Friday, November 20, 2009

Double Digit Unemployment Finally Hits Home

Well, I was expecting this to happen ever since I notified my employers that I needed to move back to the east coast. So my employment with this company was tenuous at best. Losing all my motivation certainly didn't hurt either. Now it's time to answer the question: "What do you want to do with your life????"

Wednesday, November 4, 2009

Alex Steffens anti-TT article and its reverberations

This is turning into a pattern, of picking apart Transition.

I think the reason I have trouble fitting into Transition is I am a pessimist by nature, so any attempt to step up to the plate and lead people is going to come from a vantage point of doom and gloom, whereas Transition tries to take lemons and turn them into lemonade. But to do that, there needs to be some agreement that the lemons in fact exist, which I don't see in my town.

Assuming there is agreement, though, the image I always think of is Robin Williams in Jacob the Liar.



The concept is yes, the future will suck compared to what came before, but rather than focusing on what's lost, and getting trapped in a tunnel of despair, to try to emphasize the positive, which I guess is the bonding that tends to happen during a crisis, or getting off the sofa like the blobs in Wall-E. But let's face it, they got off the sofa to clean up a hell of a mess.



So I can totally understand how people would not be able to process the dichotomy between a pessimistic future scenario in which all attempts to technofix our way back to happy days again are doomed to fail, but we're supposed to ride down energy descent as if it's Splash Mountain in Disneyland.



This is what leads to terms like sacred demise. It becomes in essence an eschatology, infused with religiosity. In order to deal with grief, we need to impose meaning. Why must we suffer? To bring balance to Gaia. So this is kind of the Peter Schiff approach towards ecology whereas technofix would be the bailout approach.

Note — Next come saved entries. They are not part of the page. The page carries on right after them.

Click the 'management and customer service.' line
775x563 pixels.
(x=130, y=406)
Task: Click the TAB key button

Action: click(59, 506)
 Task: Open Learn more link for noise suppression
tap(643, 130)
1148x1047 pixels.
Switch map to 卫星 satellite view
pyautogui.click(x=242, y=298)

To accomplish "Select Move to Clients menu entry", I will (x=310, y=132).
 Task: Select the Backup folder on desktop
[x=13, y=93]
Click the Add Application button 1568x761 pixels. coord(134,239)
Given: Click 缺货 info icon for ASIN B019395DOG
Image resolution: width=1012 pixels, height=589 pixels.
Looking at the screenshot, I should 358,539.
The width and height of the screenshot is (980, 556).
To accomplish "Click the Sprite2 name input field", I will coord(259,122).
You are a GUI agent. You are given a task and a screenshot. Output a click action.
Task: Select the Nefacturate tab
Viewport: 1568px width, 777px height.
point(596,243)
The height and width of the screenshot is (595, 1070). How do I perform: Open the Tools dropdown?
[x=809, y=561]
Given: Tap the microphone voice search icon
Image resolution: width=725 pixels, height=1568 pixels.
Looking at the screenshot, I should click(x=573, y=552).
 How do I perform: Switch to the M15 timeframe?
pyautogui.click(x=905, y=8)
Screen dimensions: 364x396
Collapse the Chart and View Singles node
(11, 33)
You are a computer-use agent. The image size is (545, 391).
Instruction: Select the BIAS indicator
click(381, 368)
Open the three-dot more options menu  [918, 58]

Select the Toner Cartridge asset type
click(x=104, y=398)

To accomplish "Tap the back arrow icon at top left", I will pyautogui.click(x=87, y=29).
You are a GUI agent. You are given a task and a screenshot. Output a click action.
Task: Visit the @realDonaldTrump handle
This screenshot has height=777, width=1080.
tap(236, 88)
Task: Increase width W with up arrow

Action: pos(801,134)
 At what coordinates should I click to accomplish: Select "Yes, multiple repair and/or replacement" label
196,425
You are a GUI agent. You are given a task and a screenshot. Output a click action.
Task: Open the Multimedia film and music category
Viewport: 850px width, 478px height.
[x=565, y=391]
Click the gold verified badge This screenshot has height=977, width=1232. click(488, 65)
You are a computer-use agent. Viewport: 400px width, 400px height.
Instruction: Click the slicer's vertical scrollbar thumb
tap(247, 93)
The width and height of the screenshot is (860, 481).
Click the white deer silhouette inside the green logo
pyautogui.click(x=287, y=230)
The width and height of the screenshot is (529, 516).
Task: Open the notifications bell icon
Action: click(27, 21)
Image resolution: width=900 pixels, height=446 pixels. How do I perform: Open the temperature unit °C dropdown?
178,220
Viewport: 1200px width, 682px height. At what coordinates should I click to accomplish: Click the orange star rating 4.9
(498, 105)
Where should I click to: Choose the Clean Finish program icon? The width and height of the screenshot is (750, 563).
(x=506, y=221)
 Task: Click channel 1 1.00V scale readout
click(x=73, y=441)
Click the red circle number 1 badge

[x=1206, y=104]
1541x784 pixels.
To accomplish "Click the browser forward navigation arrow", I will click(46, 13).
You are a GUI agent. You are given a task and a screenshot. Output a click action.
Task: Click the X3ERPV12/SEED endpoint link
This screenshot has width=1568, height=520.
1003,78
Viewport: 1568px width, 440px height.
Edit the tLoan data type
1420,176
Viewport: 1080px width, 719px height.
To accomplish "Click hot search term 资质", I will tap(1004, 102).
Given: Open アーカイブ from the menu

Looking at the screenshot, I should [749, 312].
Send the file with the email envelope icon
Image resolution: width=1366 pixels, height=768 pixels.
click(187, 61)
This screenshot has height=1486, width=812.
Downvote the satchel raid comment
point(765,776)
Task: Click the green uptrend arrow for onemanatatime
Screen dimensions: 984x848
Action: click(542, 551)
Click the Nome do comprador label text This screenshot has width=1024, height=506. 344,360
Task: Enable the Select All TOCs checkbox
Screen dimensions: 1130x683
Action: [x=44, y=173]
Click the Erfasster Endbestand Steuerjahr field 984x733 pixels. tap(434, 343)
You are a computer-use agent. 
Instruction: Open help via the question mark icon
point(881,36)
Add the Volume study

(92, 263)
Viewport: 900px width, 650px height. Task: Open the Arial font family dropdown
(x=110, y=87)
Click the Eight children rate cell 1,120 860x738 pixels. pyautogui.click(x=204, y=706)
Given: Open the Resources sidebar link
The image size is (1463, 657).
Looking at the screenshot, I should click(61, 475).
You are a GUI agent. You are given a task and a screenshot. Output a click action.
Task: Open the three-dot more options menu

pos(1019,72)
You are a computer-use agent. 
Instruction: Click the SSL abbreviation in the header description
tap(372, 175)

Which future scenario we track through and at which pace it occurs, time will tell. Until then, the battle will rage on between the various factions. The cornies, the technofixers, the earth stewards, and the lone survivalists.

Each faction will feel justified in pointing fingers at the other.

Oh, those silly TTers, that they thought they could ward off zombies and warlords by holding hands and planting nut trees in public places.

Oh, those silly survivalists, who only think of themselves, misanthropes all of them.

Oh, those silly technofixers who won't let go of BAU, who think innovation is a form of energy.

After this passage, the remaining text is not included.